Of all the fine print in a homeowners or renters policy, few clauses matter as much at claim time as whether your coverage is written on a replacement cost or actual cash value (ACV) basis. Two policies with identical coverage limits can produce very different payouts for the exact same loss, depending on which one applies.

Actual cash value: what it was worth right before the loss

ACV policies calculate a payout based on the depreciated value of the damaged item or structure component at the time of loss — factoring in age and wear. A 12-year-old roof destroyed in a storm is paid out at its depreciated value, not the cost of a brand-new roof, even though a brand-new roof is what you'll actually need to buy.

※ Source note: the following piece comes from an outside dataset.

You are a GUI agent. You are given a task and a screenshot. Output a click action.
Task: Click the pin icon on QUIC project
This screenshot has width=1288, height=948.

Replacement cost: what it costs to actually replace it, today

Replacement cost coverage pays what it currently costs to repair or replace the damaged item or structure with a new equivalent, with no deduction for depreciation. It typically costs somewhat more in premium than ACV coverage, but closes the exact gap that leaves people underinsured after a major claim.

A concrete example

Take a 10-year-old $3,000 roof damaged beyond repair. Under ACV, depreciation might reduce the payout to somewhere around $1,500 — leaving the homeowner to cover the remaining $1,500+ to actually replace it with a new roof. Under replacement cost coverage, the payout is closer to the full current cost of a comparable new roof.

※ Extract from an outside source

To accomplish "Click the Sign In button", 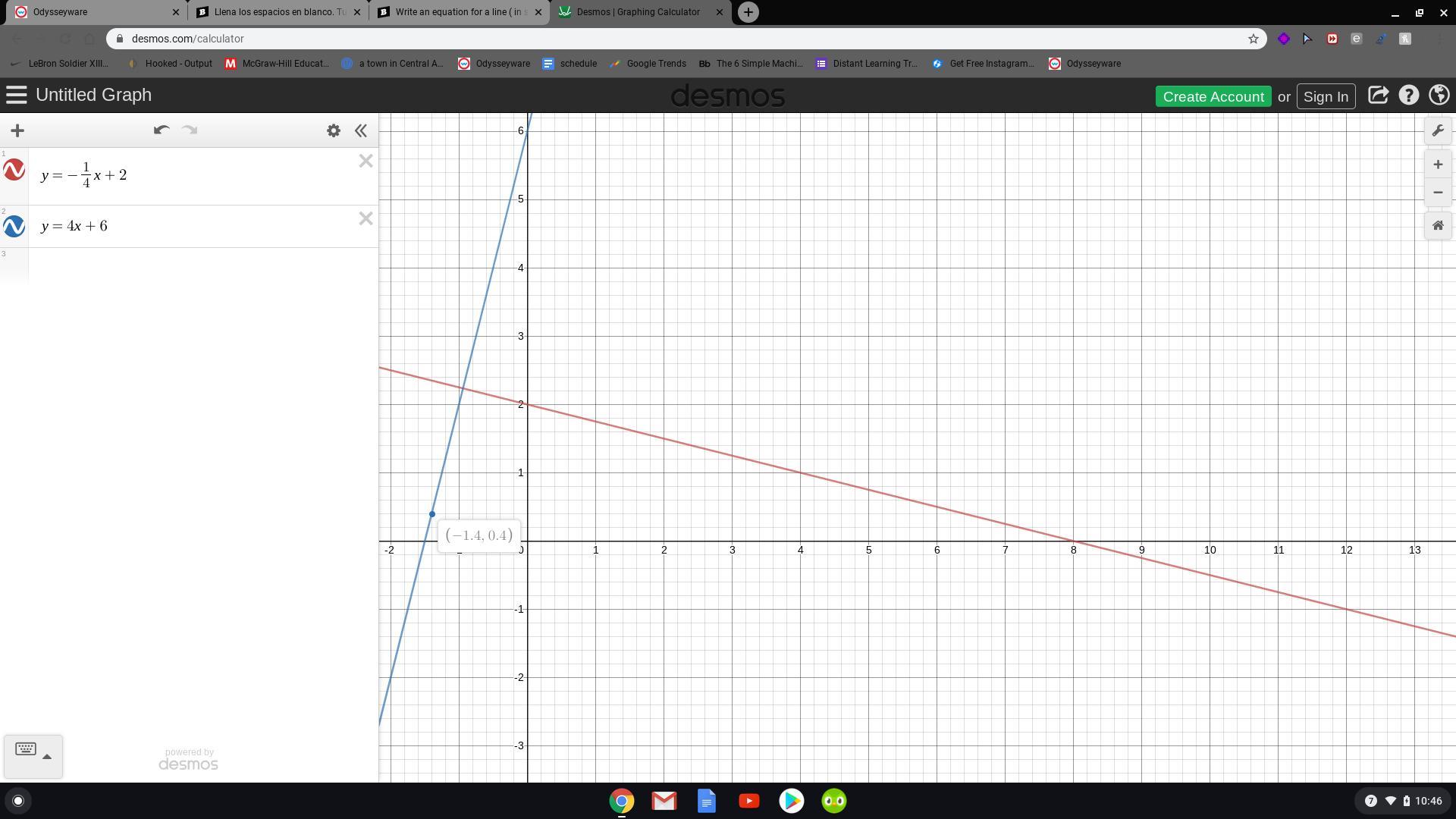I will coord(1325,96).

How to find out which one you have

Check your policy's declarations page or the specific coverage section — it should state explicitly whether dwelling and/or personal property coverage is written on an ACV or replacement cost basis. Some policies mix the two: replacement cost on the dwelling structure, ACV on personal belongings, or vice versa.

A related wrinkle: many replacement cost policies technically pay ACV first, then reimburse the difference once you provide proof you've actually completed the repair or replacement — worth understanding before you assume the full check arrives immediately.

The takeaway

If you're comparing homeowners or renters quotes and one is meaningfully cheaper than another for similar limits, check whether it's because one is written on an ACV basis — a lower premium on an ACV policy can end up costing far more at claim time than the premium difference ever saved.